Spy for Nazi Germany (1919–1942)

Herbert Hans Haupt (December 21, 1919 – August 8, 1942) was an American spy and saboteur for Nazi Germany during World War II. He was one of six Nazi saboteurs executed by the United States in 1942 for espionage and sabotage as part of Operation Pastorius; at least two of the implicated men, including Haupt, were American citizens.

==Early life==
Born in Stettin, Haupt was the son of Hans Max and Erna (Froehling) Haupt. Hans Haupt was a World War I Imperial German Army veteran who came to Chicago in 1923 to find work. His wife and son followed in 1925. Herbert Haupt became a United States citizen in 1930, at the age of 10, when his parents were naturalized. He attended Lane Tech High School in Chicago and later worked at the Simpson Optical Company as an apprentice optician. As a youth, Haupt was a member of the German American Bund's Junior League.

In the years prior to the war, Haupt expressed pro-Nazi sentiments, saying that Germany was better than the United States. At one point, an acquaintance, Lawrence J. Jordan, punched Haupt in the face after he went to a party dressed in a storm trooper's uniform and speaking in favor of Nazism.

==World War II==
In 1941, Haupt, with two friends, Wolfgang Wergin and Hugo Troesken, set off on a world trek. Troesken was turned back at the Mexican border for lack of proper identification, but Haupt and Wergin continued. Neither Haupt nor Wergin had been able to secure American passports before the trip. As they were German born (and thus still considered by Germany to be its citizens), they secured German passports from the embassy in Mexico City.

They sailed to Japan, where they found work on a German merchant ship bound for France. Haupt and Wergin arrived in France at the time of the Japanese attack on Pearl Harbor after which Adolf Hitler had declared war against the United States. Now stranded in Europe, Haupt went to stay at his grandmother's home in Stettin. Wergin enlisted in the Wehrmacht.

As a civilian coast watcher, Haupt was awarded an Iron Cross 2nd Class, as well as the Blockade Runner Badge, for having helped his passenger ship run the British blockade when he served as a lookout on the way to France. This drew the attention of the Abwehr (Secret Service), which recruited him to return to America as a saboteur. Haupt later insisted that he accepted the job only as a way to return home.

===Operation Pastorius===

Operation Pastorius consisted of 12 English-speaking Germans who were trained as secret agents at the Brandenburg Sabotage School.
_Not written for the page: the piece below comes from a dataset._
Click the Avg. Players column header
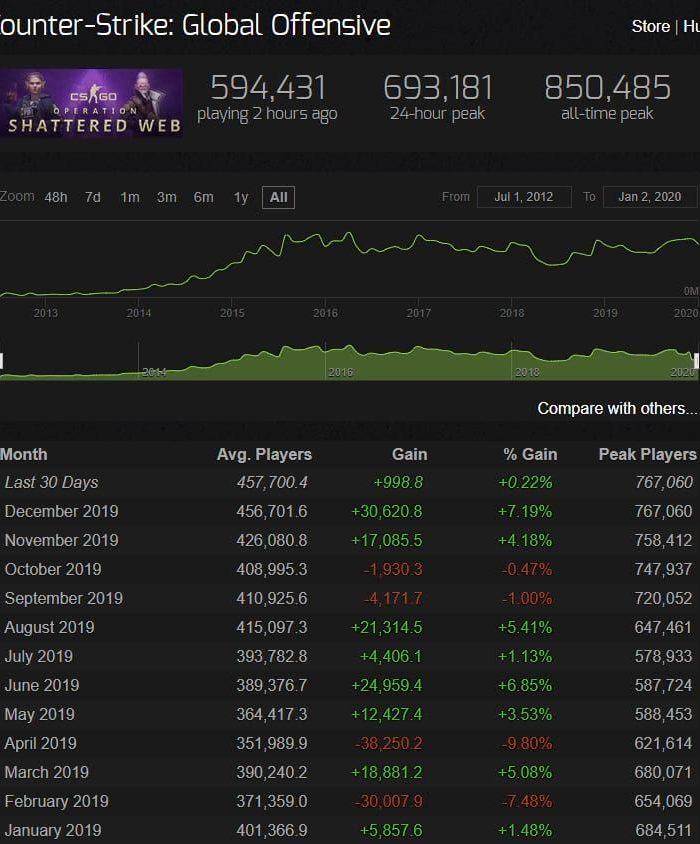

Eight eventually graduated and were sent to the U.S. via U-boat to try to damage U.S. war industries. Haupt and three others landed on Ponte Vedra Beach, Florida on June 17, 1942. The remaining group landed on Long Island.

Haupt promptly took a train from Jacksonville, Florida to Chicago, where he stayed with his parents and visited his girlfriend. He may well have intended to remain inactive until the end of the war. However, two members of the Long Island group, George John Dasch and Ernest Peter Burger, had almost immediately turned themselves in to American authorities, naming the other members of their teams. Haupt and his parents were arrested in Chicago on June 27.

==Trial and death==

Herbert Haupt and the other seven "U-boat raiders" were sent to Washington, D.C., where they faced a military tribunal. All were found guilty of being spies, and even though they had not carried out any sabotage, six–including Haupt–were sentenced to death. Dasch and Burger received long prison sentences, which were commuted to deportation after the war.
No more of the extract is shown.